At least one person was killed Saturday in north Lebanon’s city of Tripoli in renewed fighting between supporters and opponents of Syrian President Bashar Assad as Syria said it would return the bodies of three Lebanese fighters at the end of the weekend.
Security sources, who spoke to The Daily Star on condition of anonymity, identified a man known as Abu Zahir as Saturday’s fatality, a victim of sniping between the rival neighborhoods of Bab al-Tabbaneh, which supports the Syrian uprising, and Jabal Mohsen, whose residents are staunch supporters of Assad.
Four rocket-propelled grenades also fell Saturday evening in the area between the rival neighborhoods, breaking the fragile truce that had set in Friday night.
The sources said that two other people were believed to have been wounded in the clashes, which are widely recognized as stemming from the crisis in neighboring Syria.
The sources said the sniping, which had been limited in the earlier hours of the day, intensified after the rockets fell in the area.
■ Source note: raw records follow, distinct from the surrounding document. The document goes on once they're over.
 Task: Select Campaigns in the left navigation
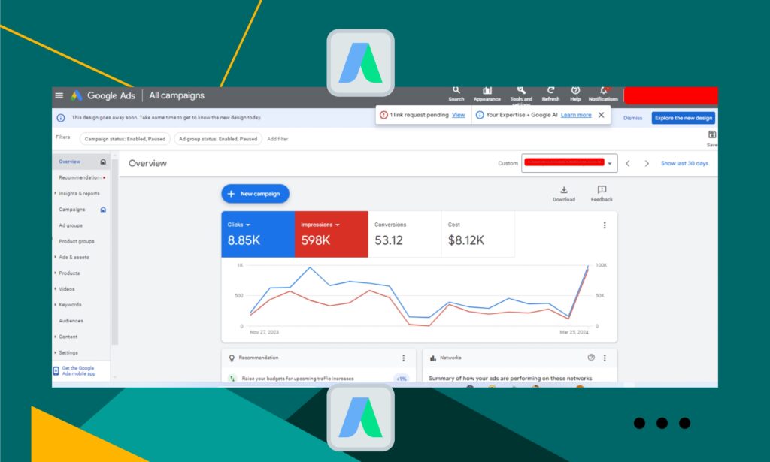[x=72, y=210]
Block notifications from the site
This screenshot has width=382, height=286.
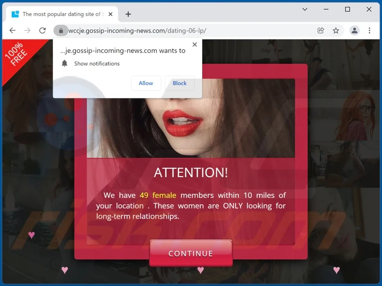(x=180, y=83)
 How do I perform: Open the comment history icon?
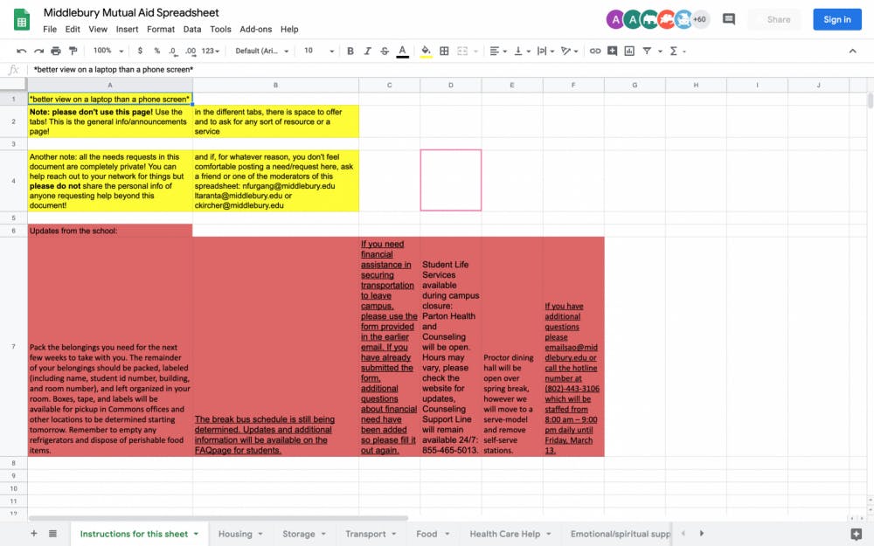coord(729,19)
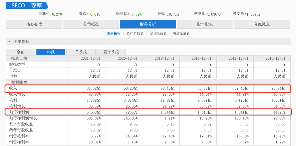Open the 现金流量表 link
Viewport: 296px width, 146px height.
coord(181,33)
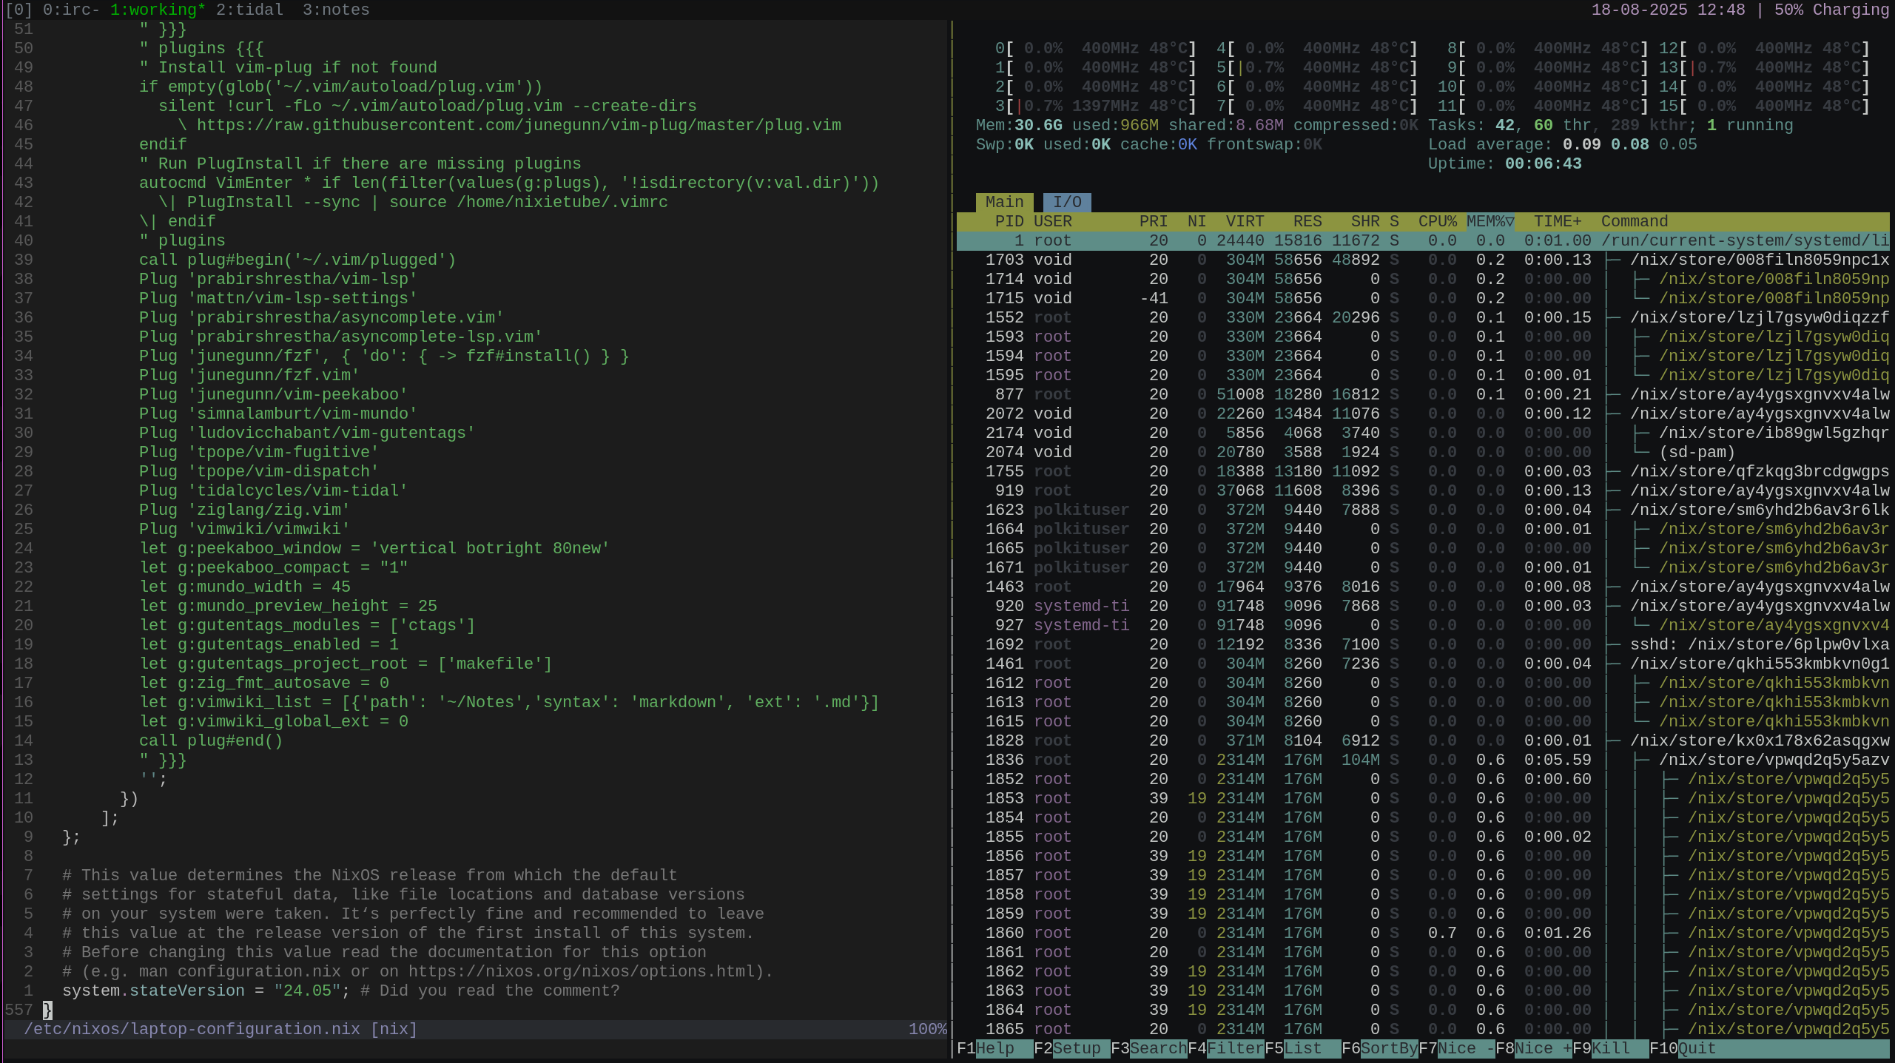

Saturday’s fighting comes after a week of clashes between the two sides that claimed the lives of 13 people and wounded scores more.
A fragile truce was in place Friday night amid continued tension in the area over the recent killing of Lebanese Salafist fighters in Syria’s Tal Kalakh, which lies near the Lebanese border. The fighters, mostly from Tripoli, were killed in an ambush by the Syrian army.
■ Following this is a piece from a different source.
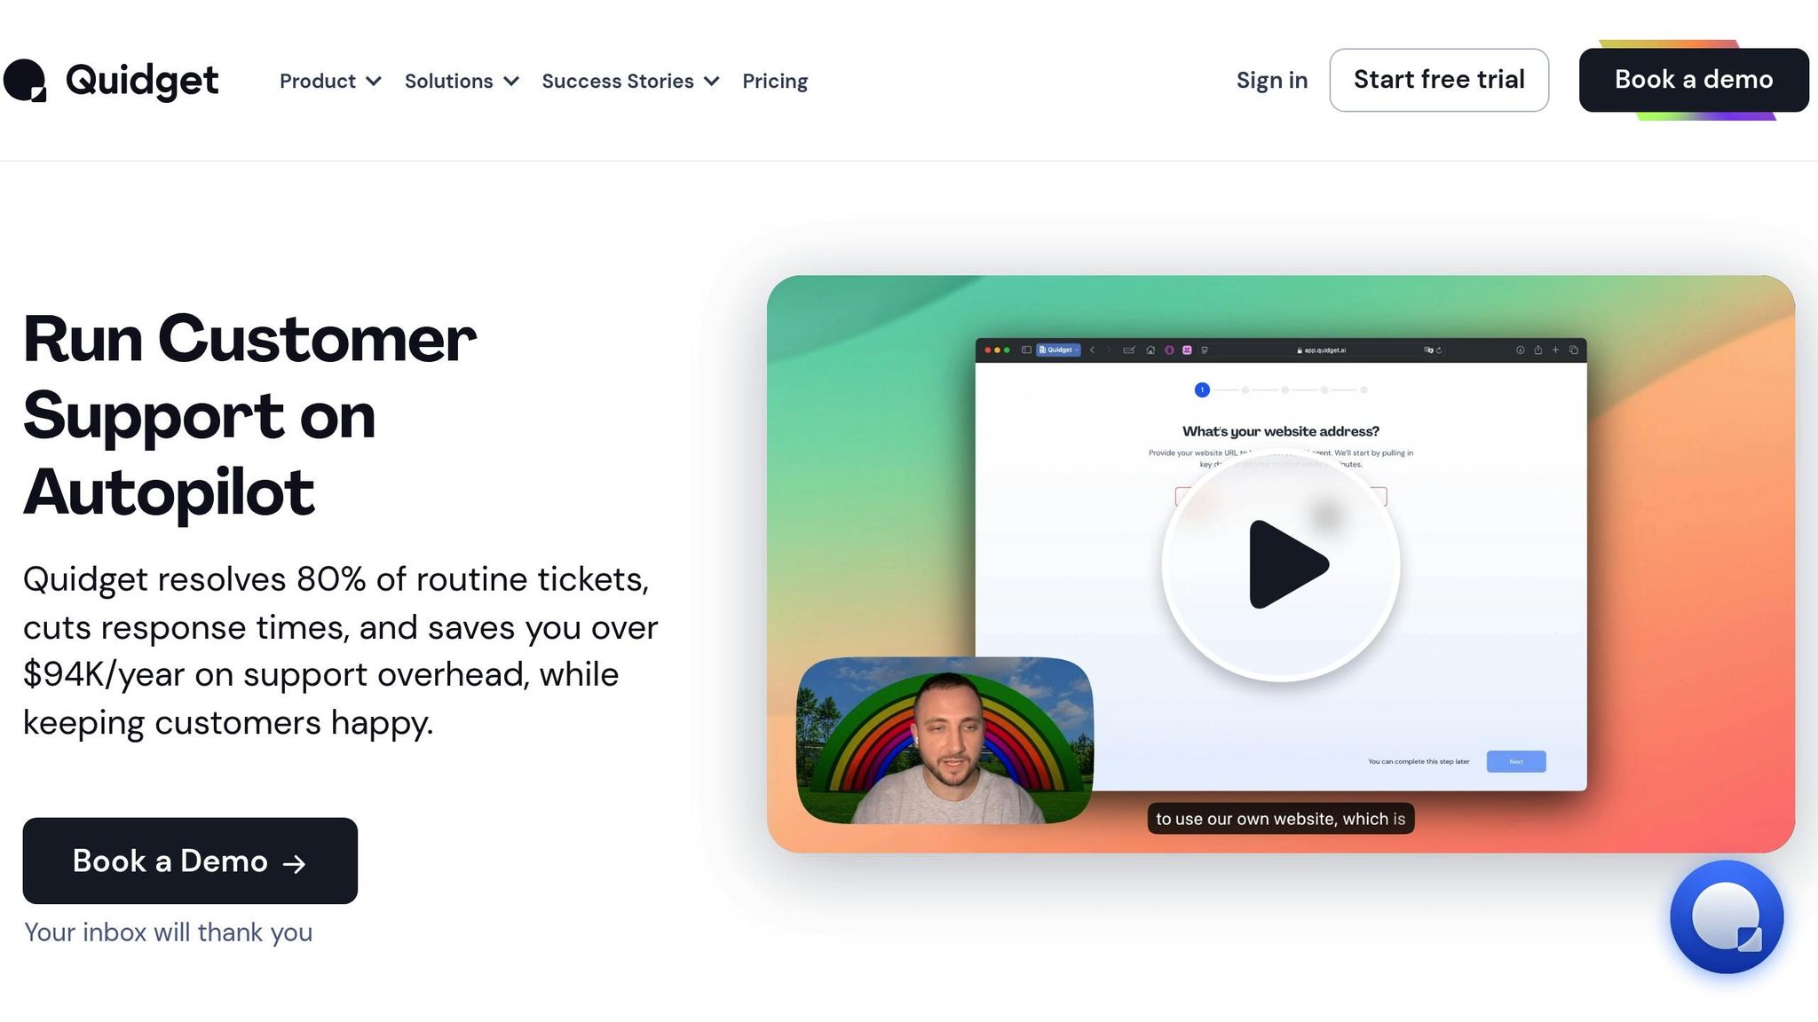
Task: Click the reload icon in video address bar
Action: pyautogui.click(x=1439, y=350)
The National News Agency reported Wednesday that Foreign Minister Adnan Mansour was informed in a letter that three of the slain fighters would be returned to Lebanon Sunday.
“[On Sunday Syrian authorities will return] the bodies of three Lebanese killed in Syria’s Tal Kalakh,” the statement from Mansour’s office said, according to the NNA.
The statement identified the three as Mustapha Alameddine, Malek Ziad Hajj-Dib and Abdelhamid Ali al-Agha.
It added that the handover would take place through coordination between Syrian authorities and the director of Lebanon’s General Security, Maj. Gen. Abbas Ibrahim.
Ibrahim was tasked Friday by Prime Minister Najib Mikati to follow up on the process of retrieving the bodies of the Islamists.
The statement from Mansour’s office also said the remaining bodies of Lebanese fighters would be returned in several stages due to “logistical reasons.”
Speaking in Tripoli earlier Saturday, Interior Minister Marwan Charbel reiterated the need for self-restraint and for a radical solution to end the endemic fighting in the port city.
Charbel spoke to reporters following a meeting at Tripoli’s Serail to discuss the faltering security situation in Lebanon’s second largest city.